Excerpt provided =>
Correct, that is deliberate.


  * With a.b, the a module and other submodules of a are unable to forward declare types owned by a.b, and vice-versa.

Again, correct and deliberate. A.b. is a module distinct from any other module.


  * With a:b, forward declaration is legal for all entities owned by the a module.

Agreed.


  * Additionally, a:b-submodules have access to each others module-linkage entities, while a.b-submodules do not. We do not have a real publicly visible equivalent to partitions.

There is no ‘a.b’-submodule. If you want ability to import module partitions, then that is a separate discussion to have.

If you want ‘another’ notion of submodule, very distinct from ‘module partitions’, then please let’s see and discuss that proposal on its merit.
One thing that has come up consistently during presentations to programmers is that the idea of ‘submodules’ that would be distinct from module partitions is at best tenuously supported by concrete practical scenarios at large.

At any rate, at this point we have at best a nebulous idea of hypothetical submodule, but we are dead certain that its semantics require the dots in names? I don’t think that is a reasonable design and evolution strategy.

What you will do =>
Please extend the discussion of module partitions and dotted submodule names above, starting right after its last sentence.

Items =>
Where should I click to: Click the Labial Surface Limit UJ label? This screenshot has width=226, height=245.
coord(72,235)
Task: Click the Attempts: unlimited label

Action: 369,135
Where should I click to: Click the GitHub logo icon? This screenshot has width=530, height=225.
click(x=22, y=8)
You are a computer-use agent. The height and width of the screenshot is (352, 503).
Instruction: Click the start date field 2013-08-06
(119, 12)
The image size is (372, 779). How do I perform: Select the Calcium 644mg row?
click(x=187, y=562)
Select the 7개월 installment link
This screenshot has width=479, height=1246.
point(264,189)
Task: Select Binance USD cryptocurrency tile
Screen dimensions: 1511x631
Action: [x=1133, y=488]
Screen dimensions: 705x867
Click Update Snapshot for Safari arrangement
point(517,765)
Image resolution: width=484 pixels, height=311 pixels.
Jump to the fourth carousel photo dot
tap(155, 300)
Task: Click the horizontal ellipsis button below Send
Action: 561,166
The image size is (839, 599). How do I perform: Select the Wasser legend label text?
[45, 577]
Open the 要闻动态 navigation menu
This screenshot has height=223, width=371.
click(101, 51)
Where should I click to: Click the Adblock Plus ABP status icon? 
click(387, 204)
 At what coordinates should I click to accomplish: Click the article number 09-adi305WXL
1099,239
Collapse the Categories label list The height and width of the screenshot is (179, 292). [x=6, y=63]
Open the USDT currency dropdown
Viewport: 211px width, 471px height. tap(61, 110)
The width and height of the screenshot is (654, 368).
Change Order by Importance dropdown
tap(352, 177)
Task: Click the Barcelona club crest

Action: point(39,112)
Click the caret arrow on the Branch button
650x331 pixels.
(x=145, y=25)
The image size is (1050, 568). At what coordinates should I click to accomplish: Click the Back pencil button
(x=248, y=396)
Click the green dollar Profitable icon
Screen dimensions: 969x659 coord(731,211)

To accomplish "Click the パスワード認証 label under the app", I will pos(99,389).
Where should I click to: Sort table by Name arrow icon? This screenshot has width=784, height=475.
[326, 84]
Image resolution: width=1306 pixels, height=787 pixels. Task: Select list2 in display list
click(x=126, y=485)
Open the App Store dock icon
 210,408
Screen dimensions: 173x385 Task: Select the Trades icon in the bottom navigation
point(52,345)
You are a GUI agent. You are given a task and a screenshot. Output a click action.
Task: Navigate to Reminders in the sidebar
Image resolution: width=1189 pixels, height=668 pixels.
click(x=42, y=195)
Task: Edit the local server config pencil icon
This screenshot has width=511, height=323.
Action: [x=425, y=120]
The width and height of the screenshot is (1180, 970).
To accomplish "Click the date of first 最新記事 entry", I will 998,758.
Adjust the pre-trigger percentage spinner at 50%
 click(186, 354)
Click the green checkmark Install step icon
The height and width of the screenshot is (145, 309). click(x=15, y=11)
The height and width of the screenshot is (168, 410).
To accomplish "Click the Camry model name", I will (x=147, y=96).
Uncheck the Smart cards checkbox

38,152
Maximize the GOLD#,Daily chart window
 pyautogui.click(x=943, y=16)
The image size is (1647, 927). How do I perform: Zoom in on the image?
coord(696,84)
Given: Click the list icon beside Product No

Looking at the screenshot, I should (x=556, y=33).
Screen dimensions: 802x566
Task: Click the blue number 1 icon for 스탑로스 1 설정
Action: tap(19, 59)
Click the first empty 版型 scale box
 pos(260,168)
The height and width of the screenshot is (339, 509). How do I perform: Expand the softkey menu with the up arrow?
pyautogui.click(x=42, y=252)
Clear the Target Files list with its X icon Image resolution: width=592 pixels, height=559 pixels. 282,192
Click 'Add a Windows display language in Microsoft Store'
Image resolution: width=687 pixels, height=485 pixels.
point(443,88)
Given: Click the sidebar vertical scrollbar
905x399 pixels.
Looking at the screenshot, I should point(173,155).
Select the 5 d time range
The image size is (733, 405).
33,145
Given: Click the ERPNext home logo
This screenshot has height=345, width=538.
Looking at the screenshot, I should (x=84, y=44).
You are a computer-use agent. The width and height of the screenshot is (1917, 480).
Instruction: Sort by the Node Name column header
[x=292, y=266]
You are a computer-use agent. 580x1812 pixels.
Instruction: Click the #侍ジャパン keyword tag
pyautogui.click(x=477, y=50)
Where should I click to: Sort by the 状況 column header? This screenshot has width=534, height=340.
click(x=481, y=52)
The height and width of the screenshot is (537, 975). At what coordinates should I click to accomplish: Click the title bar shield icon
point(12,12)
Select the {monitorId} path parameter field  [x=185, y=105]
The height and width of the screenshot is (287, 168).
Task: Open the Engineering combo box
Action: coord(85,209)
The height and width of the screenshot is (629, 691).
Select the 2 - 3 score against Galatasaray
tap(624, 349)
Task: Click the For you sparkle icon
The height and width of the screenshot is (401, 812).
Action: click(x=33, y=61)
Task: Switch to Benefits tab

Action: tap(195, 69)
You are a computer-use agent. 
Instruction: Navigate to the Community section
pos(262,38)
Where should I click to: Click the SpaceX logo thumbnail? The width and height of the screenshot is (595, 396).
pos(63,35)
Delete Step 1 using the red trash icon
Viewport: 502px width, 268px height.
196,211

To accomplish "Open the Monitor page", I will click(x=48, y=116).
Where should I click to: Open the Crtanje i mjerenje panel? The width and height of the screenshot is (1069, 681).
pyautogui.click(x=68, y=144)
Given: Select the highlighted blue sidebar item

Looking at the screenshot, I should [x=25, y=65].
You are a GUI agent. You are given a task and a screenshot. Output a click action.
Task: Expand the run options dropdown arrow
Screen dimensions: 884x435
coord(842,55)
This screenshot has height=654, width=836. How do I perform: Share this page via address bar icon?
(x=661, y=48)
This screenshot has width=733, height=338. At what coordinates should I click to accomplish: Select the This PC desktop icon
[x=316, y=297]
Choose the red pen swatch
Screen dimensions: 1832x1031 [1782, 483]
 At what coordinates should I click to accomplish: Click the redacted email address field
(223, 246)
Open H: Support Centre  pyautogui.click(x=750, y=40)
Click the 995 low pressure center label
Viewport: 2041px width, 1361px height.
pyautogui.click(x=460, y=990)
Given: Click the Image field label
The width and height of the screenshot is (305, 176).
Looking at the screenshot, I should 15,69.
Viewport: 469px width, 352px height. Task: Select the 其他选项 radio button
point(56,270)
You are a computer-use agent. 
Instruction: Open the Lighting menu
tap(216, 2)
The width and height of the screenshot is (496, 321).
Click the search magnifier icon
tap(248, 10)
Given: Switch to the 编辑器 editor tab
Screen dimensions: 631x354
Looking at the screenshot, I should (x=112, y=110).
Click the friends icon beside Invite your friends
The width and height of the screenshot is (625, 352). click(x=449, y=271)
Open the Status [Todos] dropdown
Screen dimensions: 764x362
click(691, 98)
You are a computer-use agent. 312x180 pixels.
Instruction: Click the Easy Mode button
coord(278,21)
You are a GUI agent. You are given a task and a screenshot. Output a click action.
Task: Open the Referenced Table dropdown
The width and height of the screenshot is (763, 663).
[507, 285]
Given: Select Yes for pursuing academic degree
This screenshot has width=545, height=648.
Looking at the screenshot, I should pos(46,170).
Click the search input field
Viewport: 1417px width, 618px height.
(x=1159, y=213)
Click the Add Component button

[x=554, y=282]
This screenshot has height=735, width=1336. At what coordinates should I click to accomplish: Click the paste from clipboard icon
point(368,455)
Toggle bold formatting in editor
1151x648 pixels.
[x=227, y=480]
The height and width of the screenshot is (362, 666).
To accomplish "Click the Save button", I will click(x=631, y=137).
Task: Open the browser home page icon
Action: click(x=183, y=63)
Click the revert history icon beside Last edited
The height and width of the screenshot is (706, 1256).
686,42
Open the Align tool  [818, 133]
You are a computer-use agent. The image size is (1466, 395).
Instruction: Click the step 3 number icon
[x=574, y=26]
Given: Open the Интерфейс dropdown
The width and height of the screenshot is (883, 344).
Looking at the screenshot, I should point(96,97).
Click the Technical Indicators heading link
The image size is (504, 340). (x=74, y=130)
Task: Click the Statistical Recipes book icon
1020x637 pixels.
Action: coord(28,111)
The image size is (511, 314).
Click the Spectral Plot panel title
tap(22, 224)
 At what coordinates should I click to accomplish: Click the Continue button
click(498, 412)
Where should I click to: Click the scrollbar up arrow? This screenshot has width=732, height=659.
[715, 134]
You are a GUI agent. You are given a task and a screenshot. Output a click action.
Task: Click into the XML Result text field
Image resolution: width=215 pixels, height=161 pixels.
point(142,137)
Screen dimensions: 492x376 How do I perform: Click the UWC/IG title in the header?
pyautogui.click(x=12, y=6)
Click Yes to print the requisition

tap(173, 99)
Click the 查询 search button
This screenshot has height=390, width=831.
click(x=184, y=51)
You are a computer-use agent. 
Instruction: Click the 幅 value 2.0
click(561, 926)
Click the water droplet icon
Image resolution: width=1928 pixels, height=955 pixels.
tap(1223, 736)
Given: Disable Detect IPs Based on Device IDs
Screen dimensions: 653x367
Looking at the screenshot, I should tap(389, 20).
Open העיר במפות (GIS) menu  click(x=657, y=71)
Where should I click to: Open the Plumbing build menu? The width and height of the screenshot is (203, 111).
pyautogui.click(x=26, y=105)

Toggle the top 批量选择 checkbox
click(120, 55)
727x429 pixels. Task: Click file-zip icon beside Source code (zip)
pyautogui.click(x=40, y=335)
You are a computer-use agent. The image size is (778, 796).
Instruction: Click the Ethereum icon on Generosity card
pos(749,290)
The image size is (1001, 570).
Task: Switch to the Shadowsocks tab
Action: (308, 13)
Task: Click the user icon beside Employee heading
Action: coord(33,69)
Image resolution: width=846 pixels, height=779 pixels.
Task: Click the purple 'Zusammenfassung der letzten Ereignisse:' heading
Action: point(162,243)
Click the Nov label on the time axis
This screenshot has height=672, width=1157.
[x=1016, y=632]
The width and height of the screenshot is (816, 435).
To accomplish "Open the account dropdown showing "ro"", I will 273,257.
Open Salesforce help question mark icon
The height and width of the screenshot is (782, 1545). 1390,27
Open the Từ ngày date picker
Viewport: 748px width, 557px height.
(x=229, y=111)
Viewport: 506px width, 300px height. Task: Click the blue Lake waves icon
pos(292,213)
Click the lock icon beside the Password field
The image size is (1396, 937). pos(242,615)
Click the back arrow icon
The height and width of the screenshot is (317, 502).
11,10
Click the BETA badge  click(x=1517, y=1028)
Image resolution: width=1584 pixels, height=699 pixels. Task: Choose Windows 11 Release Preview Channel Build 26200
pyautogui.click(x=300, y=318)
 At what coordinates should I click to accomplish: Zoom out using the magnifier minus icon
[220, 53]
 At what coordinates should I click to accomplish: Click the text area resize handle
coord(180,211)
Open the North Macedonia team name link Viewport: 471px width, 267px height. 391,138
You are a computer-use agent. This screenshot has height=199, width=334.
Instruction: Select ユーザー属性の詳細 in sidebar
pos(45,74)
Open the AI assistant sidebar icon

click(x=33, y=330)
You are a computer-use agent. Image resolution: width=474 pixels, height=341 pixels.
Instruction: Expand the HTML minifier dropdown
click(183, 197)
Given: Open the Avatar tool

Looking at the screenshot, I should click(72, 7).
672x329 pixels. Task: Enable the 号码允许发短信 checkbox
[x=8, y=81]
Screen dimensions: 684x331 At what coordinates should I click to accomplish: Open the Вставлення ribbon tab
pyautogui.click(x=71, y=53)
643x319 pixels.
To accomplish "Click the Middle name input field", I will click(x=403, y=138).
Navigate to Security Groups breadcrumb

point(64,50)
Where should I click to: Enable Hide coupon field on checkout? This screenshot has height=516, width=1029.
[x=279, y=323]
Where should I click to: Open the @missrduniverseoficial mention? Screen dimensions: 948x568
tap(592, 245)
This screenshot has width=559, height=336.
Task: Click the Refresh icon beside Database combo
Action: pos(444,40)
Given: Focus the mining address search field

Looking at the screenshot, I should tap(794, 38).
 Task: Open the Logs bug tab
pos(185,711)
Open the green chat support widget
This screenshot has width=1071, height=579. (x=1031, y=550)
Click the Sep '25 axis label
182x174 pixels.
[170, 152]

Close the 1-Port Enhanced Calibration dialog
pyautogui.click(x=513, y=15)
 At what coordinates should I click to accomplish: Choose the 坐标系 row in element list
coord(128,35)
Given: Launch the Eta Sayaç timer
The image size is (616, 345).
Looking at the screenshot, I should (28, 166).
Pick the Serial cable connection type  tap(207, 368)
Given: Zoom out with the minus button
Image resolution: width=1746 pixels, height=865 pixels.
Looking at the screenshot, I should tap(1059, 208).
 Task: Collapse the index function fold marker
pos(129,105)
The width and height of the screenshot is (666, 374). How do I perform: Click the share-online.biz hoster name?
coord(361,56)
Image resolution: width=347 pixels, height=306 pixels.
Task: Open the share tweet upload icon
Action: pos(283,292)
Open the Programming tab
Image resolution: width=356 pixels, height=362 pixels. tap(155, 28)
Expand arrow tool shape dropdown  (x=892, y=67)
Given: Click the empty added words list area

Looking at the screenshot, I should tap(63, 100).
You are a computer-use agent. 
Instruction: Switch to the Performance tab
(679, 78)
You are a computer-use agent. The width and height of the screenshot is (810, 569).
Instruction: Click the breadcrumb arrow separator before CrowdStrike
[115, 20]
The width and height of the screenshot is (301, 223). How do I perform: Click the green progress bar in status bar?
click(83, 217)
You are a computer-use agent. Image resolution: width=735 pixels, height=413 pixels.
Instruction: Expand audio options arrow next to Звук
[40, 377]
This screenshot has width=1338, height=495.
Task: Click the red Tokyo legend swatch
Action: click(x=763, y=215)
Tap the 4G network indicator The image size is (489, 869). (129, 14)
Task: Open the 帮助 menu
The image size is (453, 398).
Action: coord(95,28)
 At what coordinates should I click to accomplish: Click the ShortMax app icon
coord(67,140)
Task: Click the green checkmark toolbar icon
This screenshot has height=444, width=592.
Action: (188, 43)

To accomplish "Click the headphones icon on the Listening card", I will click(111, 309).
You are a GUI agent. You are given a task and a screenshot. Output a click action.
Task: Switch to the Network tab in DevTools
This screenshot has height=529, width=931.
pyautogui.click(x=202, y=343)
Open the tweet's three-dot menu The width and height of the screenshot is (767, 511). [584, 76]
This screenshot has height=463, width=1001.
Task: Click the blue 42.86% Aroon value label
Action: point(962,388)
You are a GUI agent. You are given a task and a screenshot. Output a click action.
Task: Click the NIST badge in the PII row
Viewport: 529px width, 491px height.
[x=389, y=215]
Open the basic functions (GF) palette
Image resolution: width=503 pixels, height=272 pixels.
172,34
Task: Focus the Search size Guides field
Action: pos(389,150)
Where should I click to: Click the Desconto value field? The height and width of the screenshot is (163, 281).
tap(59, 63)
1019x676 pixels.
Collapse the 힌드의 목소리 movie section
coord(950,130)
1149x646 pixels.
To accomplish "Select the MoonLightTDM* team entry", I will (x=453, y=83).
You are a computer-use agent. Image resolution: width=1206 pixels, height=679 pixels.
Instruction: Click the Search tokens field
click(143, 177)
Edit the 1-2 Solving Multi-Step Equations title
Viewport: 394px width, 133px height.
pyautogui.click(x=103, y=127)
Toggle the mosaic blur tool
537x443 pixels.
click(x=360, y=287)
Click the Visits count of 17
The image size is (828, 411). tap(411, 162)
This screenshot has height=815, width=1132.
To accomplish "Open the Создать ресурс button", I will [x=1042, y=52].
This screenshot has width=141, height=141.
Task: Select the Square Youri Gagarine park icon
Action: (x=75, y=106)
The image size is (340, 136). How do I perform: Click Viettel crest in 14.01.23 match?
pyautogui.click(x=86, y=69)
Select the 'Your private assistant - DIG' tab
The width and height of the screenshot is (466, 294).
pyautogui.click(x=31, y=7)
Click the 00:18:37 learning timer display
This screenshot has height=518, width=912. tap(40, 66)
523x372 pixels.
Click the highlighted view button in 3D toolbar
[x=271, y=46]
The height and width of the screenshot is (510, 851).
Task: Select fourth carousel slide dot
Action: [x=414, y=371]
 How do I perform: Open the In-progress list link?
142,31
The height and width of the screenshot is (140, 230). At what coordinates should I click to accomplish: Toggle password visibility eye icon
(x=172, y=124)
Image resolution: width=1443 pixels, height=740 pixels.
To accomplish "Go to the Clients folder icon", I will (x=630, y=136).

Reply =>
-- Gaby

From: SG15 <sg15-bounces_at_[hidden]> On Behalf Of Mathias Stearn via SG15
Sent: Friday, September 20, 2019 11:39 AM
To: sg15_at_[hidden]
Cc: Mathias Stearn <redbeard0531+isocpp_at_[hidden]>
Subject: Re: [SG15] Paper for Saturday CppCon Tooling meeting: remove.dots.in.module.names



On Fri, Sep 20, 2019 at 2:31 PM Boris Kolpackov via SG15 <sg15_at_[hidden]<mailto:sg15_at_[hidden]>> wrote:
Gabriel Dos Reis via SG15 <sg15_at_[hidden]<mailto:sg15_at_[hidden]>> writes:

> By the time we got the Merged Modules, we have had enough internal use and
> experience to let me believe we should retain that notation, even when we
> got a different notation for module partitions. Reserving that notation for
> submodules only would have been a design mistake in the sense that it
> supposes such hierarchical organization is more prevalent than a higher
> level organization that is not enforceable at the language level. For
> example, thinking that submodules XYZ.* will all form a coherent unit can be
> imported as a whole in a given program is a nice theory but too naïve to be
> the case in practice for any medium to large organization XYZ. Rather, what
> happens is that the hierarchical naming X.Y.Z follows higher level patterns
> (sometimes organizational) that is not expressible in the language and that
> is fine. In fact, such organization are more prevalent that the strict
> submodules envisioned in the historical recount.

Agree.

The way I think of this, interface partitions are "module-private"
submodules (i.e., a user of a module cannot import individual partitions).
But the author of a module may wish to (but does not have to) organize
their modules into publicly-visible submodules.

But the current semantics of the syntax a.b differs from a:b in more ways than just whether the submodule is publicly importable or not. With a.b, the a module and other submodules of a are unable to forward declare types owned by a.b, and vice-versa. With a:b, forward declaration is legal for all entities owned by the a module. Additionally, a:b-submodules have access to each others module-linkage entities, while a.b-submodules do not. We do not have a real publicly visible equivalent to partitions.